ESP32 Sensor Data to Slack Alerts
A minimal pipeline: ESP32 + BME280 → Plexus → Slack alert. The firmware sketch ships with the plexus-c library; this guide covers the wiring, the threshold monitor, and the Slack integration.
Hardware
| BME280 | → | ESP32 |
|---|---|---|
| VIN | → | 3.3V |
| GND | → | GND |
| SDA | → | GPIO 21 |
| SCL | → | GPIO 22 |
Use 3.3V, not 5V. Some breakouts have an onboard regulator and tolerate 5V — most don’t, and the chip dies silently if you guess wrong.
Install
- Arduino IDE 2.x — arduino.cc .
- ESP32 board support — Preferences → Additional Boards Manager URLs:
https://espressif.github.io/arduino-esp32/package_esp32_index.json. Then Tools → Board → Boards Manager, install “esp32” by Espressif. - Two libraries from Sketch → Include Library → Manage Libraries:
Adafruit BME280 Libraryandplexus-c. Ifplexus-cdoesn’t appear, grab the latest release zip and Sketch → Include Library → Add .ZIP Library.
Flash
- File → Examples → plexus-c → BME280_Dashboard.
- Edit
WIFI_SSID,WIFI_PASSWORD,PLEXUS_API_KEY(from your/dev/keyspage), andSOURCE_ID = "esp32-bme280". - Tools → Board → ESP32 Dev Module, pick the port, upload.

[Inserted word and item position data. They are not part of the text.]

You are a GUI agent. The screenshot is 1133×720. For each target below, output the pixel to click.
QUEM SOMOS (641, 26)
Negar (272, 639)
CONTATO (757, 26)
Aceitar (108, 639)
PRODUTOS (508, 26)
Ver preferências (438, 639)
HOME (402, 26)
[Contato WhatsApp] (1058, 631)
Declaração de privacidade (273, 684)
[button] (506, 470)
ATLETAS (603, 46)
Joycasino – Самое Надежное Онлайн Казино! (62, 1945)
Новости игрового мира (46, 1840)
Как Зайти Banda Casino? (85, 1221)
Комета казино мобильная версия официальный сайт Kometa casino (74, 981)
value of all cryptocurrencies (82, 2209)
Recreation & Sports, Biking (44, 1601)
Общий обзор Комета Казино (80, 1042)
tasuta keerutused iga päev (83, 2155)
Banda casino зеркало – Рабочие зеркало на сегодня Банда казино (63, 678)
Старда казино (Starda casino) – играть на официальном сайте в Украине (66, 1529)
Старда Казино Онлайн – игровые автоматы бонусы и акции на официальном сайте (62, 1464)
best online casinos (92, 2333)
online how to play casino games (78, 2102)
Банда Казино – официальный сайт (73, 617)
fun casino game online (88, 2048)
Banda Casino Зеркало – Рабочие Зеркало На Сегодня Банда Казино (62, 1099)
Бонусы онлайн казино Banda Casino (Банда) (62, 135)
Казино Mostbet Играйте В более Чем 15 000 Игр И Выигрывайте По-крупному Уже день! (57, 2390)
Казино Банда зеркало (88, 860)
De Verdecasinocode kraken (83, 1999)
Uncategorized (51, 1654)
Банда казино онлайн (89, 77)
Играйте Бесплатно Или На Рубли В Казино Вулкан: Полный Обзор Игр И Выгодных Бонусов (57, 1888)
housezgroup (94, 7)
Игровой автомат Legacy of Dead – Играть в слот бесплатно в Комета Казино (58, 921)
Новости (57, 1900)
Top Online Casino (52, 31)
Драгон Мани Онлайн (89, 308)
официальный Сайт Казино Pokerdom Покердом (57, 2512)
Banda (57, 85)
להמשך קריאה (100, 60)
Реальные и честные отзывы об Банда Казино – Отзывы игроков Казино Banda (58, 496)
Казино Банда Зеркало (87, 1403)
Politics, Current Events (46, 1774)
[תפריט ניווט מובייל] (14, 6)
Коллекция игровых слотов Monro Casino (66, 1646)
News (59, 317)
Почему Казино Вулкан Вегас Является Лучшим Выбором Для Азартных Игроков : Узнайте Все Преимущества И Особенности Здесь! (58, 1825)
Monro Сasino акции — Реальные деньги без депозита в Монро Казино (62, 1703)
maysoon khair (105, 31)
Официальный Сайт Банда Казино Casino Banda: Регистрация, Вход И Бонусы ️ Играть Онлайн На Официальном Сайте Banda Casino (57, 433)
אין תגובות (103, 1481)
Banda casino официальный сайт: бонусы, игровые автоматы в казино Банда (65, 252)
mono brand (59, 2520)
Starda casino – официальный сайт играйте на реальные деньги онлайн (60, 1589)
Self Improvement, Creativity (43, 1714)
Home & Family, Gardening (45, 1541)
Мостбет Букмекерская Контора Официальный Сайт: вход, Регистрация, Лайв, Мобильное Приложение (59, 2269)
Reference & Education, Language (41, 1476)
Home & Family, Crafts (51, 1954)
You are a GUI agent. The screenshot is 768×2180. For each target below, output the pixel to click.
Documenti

- Tools → Serial Monitor → 115200 baud — you should see
T=22.3°C H=54.1% P=1013.2 hPawithin ~5 seconds.
Add the alert
Register a temperature threshold monitor:
export PLEXUS_API_KEY=plx_xxx # from your /dev/keys page
curl -sS -X POST https://app.plexus.company/api/monitors \
-H "x-api-key: $PLEXUS_API_KEY" \
-H "Content-Type: application/json" \
-d '{
"source_id": "esp32-bme280",
"metric": "temperature",
"threshold": { "max": 35.0, "severity": "warning", "message": "BME280 above 35°C — check the room" }
}'Then connect Slack in the Plexus app (Integrations → Slack → Connect), pick a channel, and enable alert.triggered and alert.resolved.
Test
Press the BME280 between your fingers. ~15–20 seconds of palm contact crosses 35°C, and the Slack message lands.